El olor que impregnaba el aire, estimulaba el apetito de los reunidos.
-¡Chale, ya tengo un chingo de hambre! –expresó uno de los hombres.
-¡Iguanas ranas! Ya hay que darle piso–respondió otro.
-Se ve que la carne está bien rica –terció uno más.
-Con los varos que reunimos, nos alcanzó hasta pa’l chesco –dijo el cuarto.
-Mejor nos hubiéramos comprado un cuartito, ¿no creen carnalitos? –volvió a intervenir el segundo.

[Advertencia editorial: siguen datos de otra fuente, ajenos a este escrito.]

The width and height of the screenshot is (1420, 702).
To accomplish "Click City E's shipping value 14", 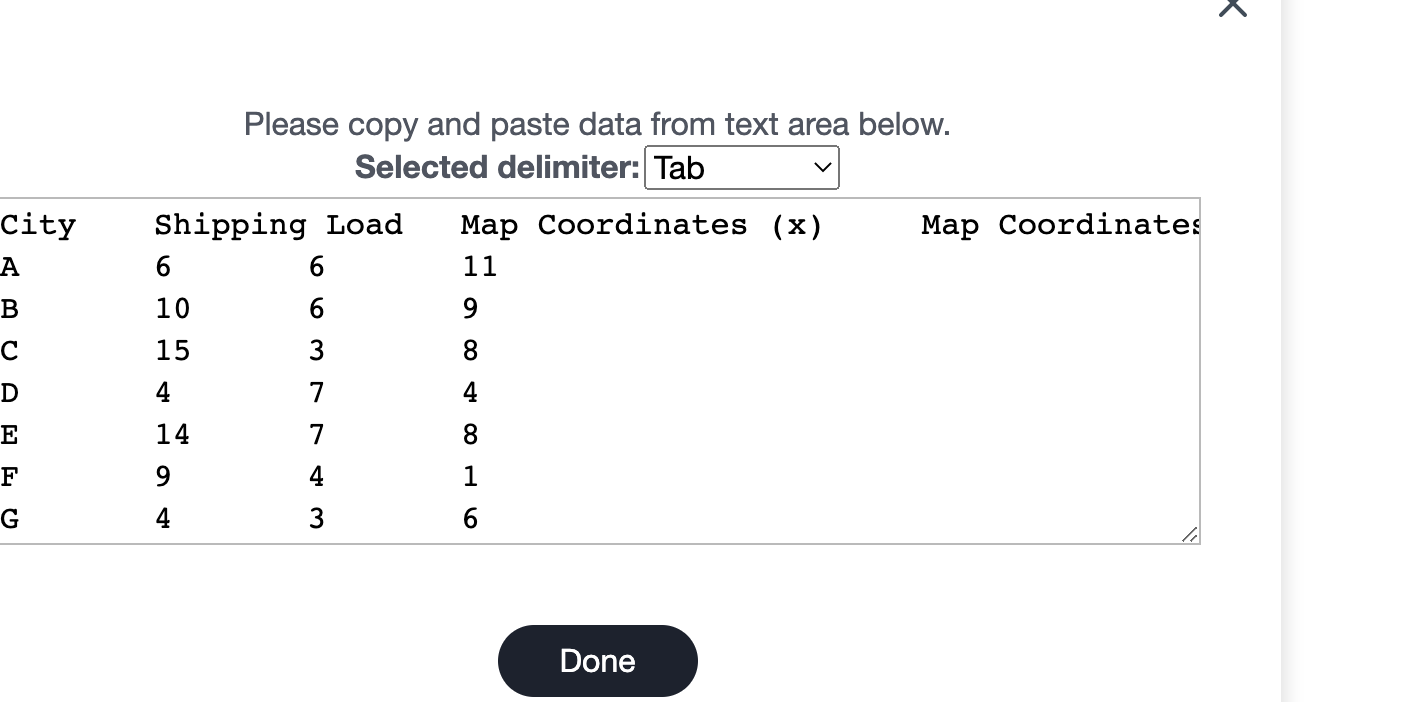I will 171,434.
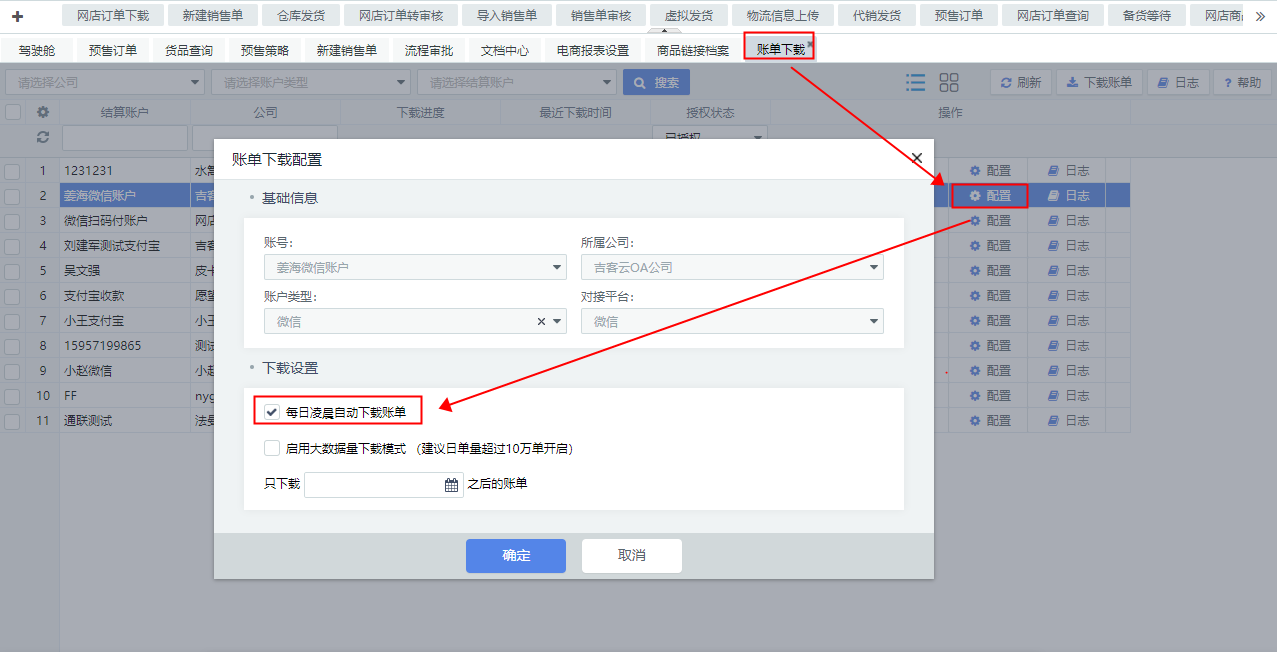Click the date input after 只下载

pyautogui.click(x=372, y=485)
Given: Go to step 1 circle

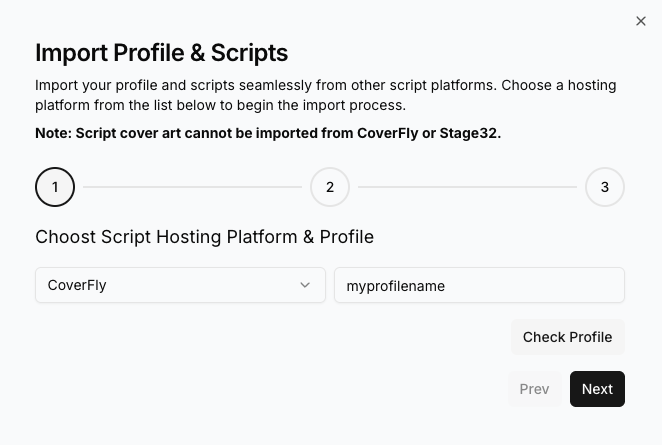Looking at the screenshot, I should [x=55, y=187].
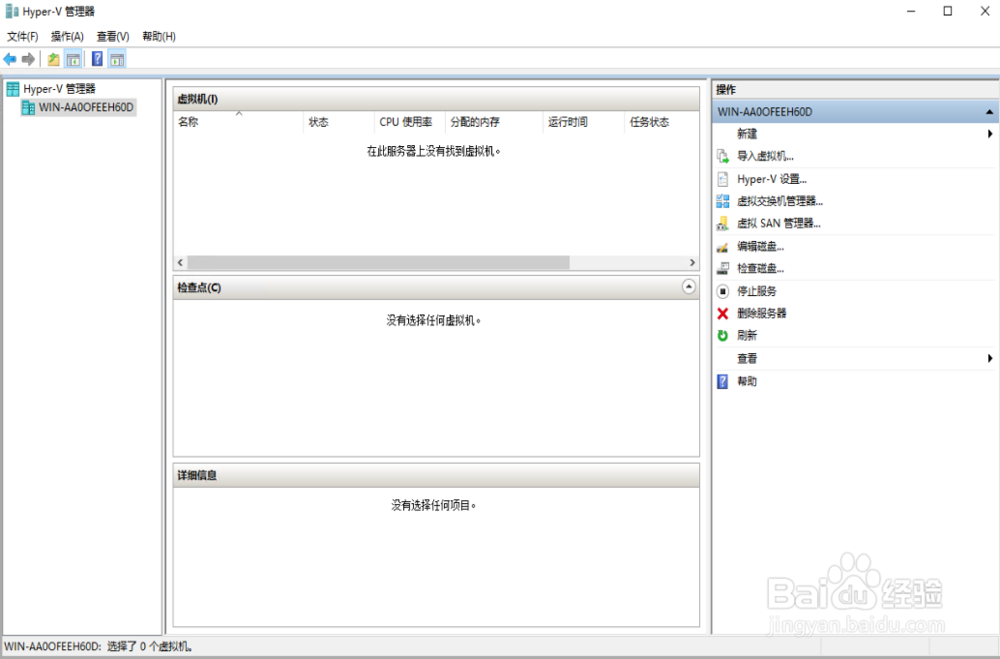Select the 编辑磁盘 action icon
Image resolution: width=1000 pixels, height=659 pixels.
point(723,245)
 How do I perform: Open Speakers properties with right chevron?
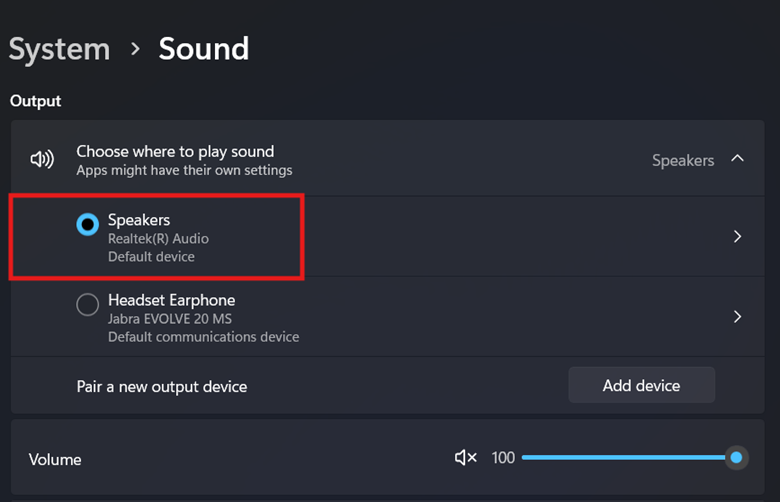coord(737,237)
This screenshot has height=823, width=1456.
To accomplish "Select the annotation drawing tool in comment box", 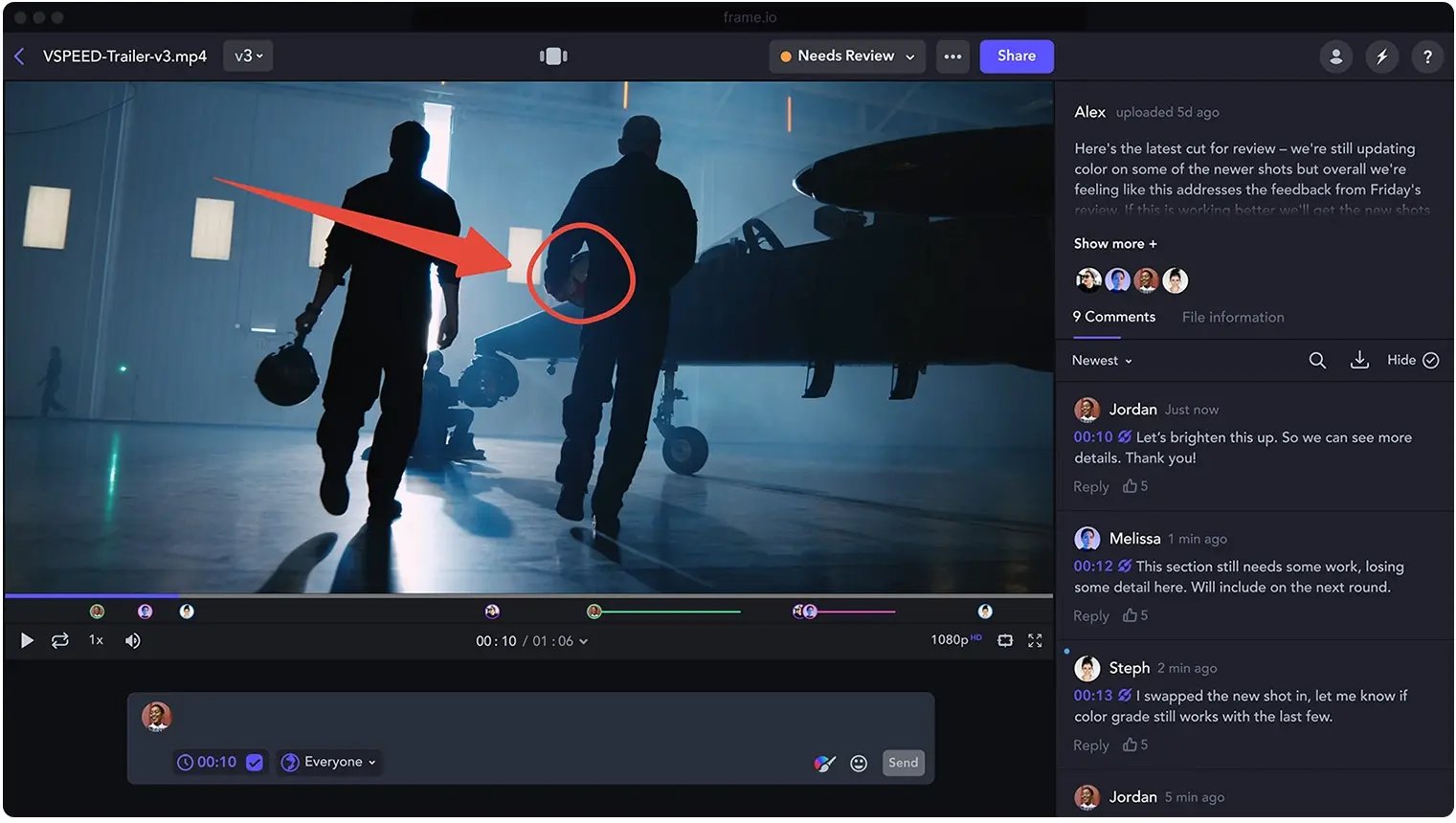I will click(x=824, y=763).
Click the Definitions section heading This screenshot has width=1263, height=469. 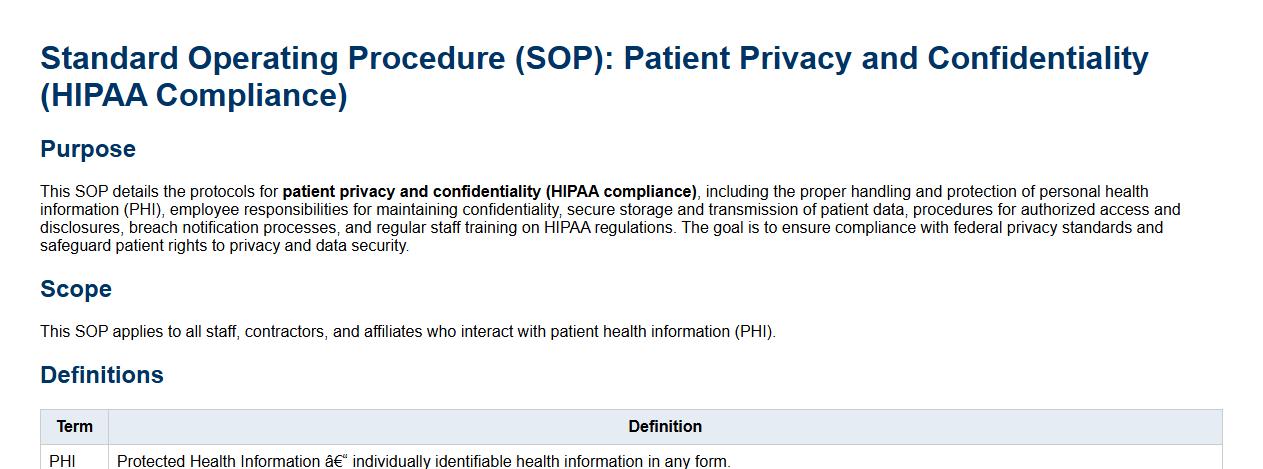coord(102,375)
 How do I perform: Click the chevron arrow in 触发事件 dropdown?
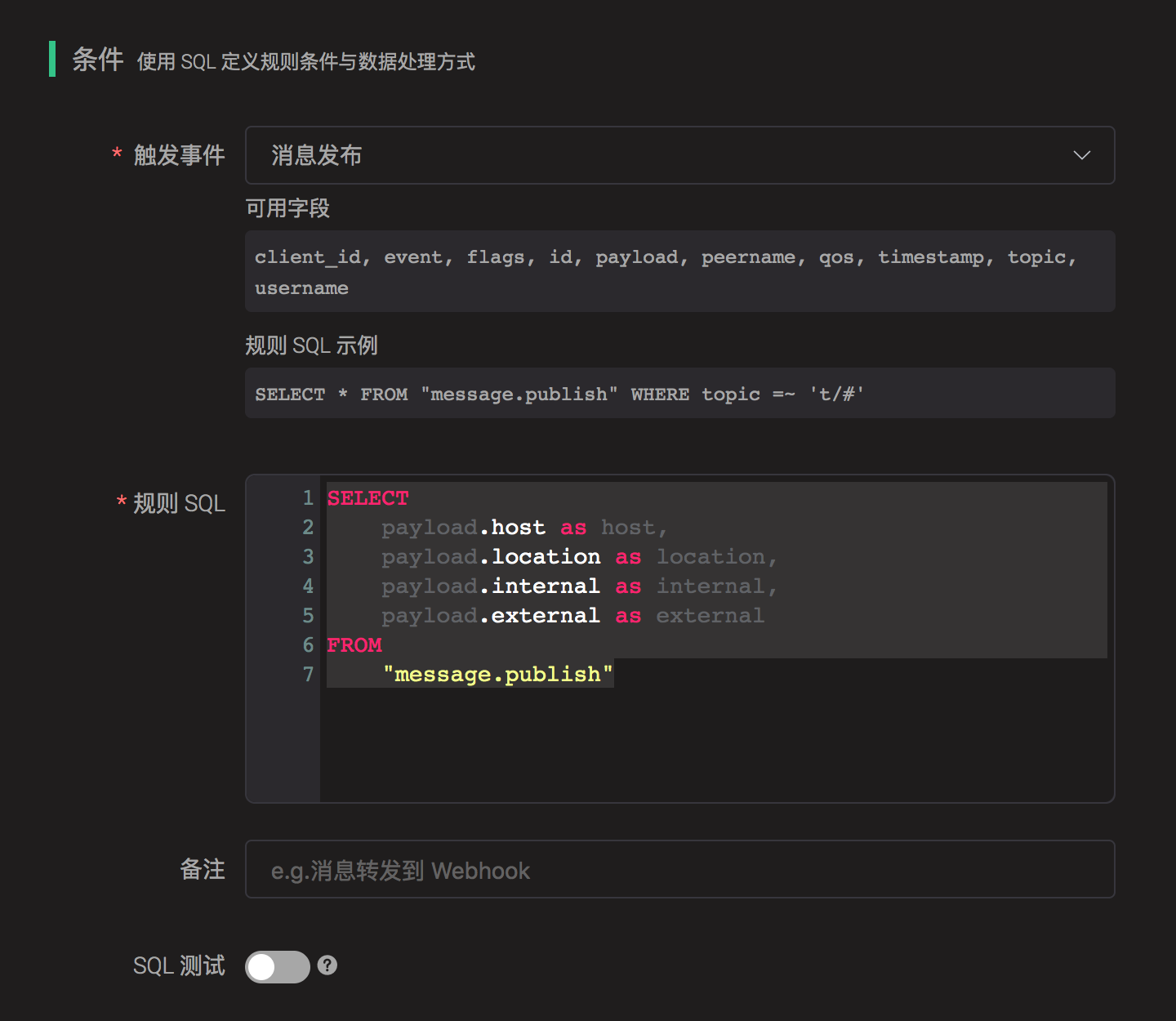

Sólo el quinto hombre permanecía en silencio, sin dejar de ver cómo se doraba la carne; semejaba un cazador que se prepara para atacar a la desprevenida presa. Nadie sabía cómo se llamaba, ni de dónde venía, un día apareció y, sin pedir permiso, se integró al grupo. Como nunca hablaba lo apodaron “El Muerto”, además, su fisonomía era cadavérica, por lo que el apodo le quedó “como anillo al dedo”. Su dura mirada impresionaba y nadie se atrevía a contrariarlo; si él no hablaba, pues tampoco le dirigían la palabra, así se llevaba la fiesta en paz.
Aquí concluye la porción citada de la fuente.